§ WORK TASK
Beginning with the line that holds "Screen dimensions: 500x423" and ending with the last line below, repeat each line exactly, leaving any pictures out.

########################################

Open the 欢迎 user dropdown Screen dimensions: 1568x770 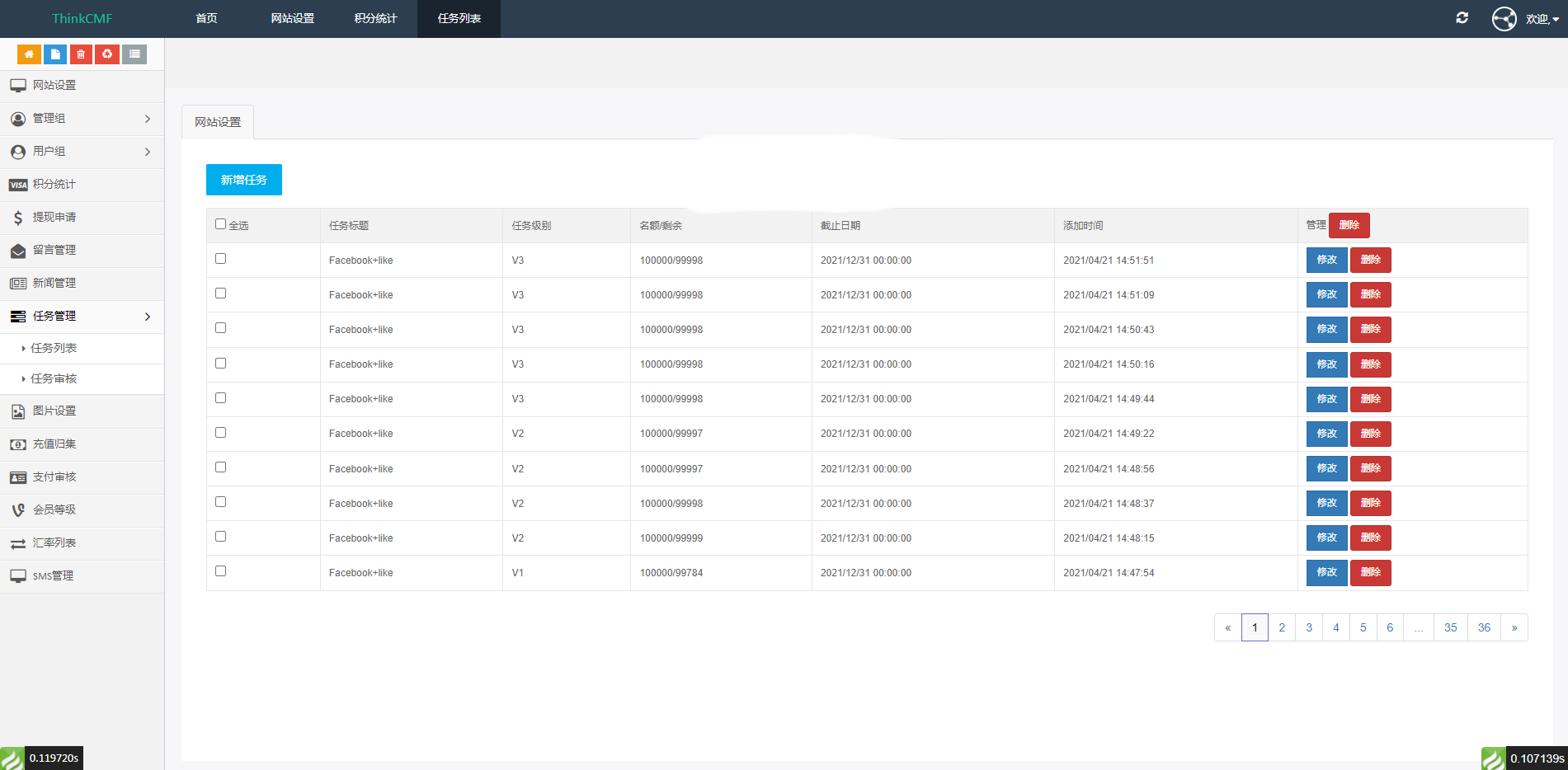coord(1541,19)
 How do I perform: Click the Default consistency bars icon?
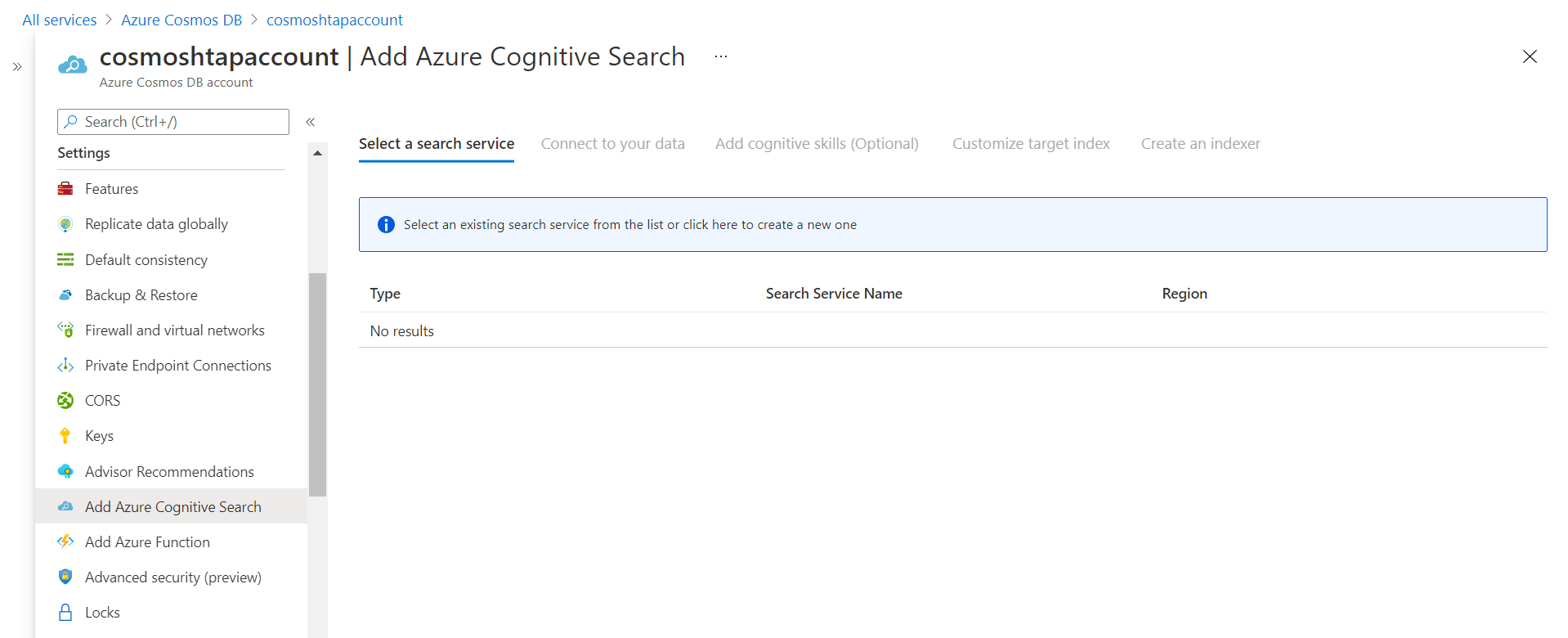(65, 260)
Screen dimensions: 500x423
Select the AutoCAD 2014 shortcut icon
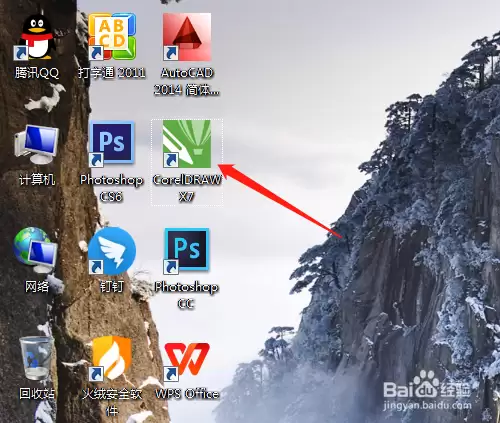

########################################

§ RESULT OF THE EXERCISE
Screen dimensions: 500x423
Select the AutoCAD 2014 shortcut icon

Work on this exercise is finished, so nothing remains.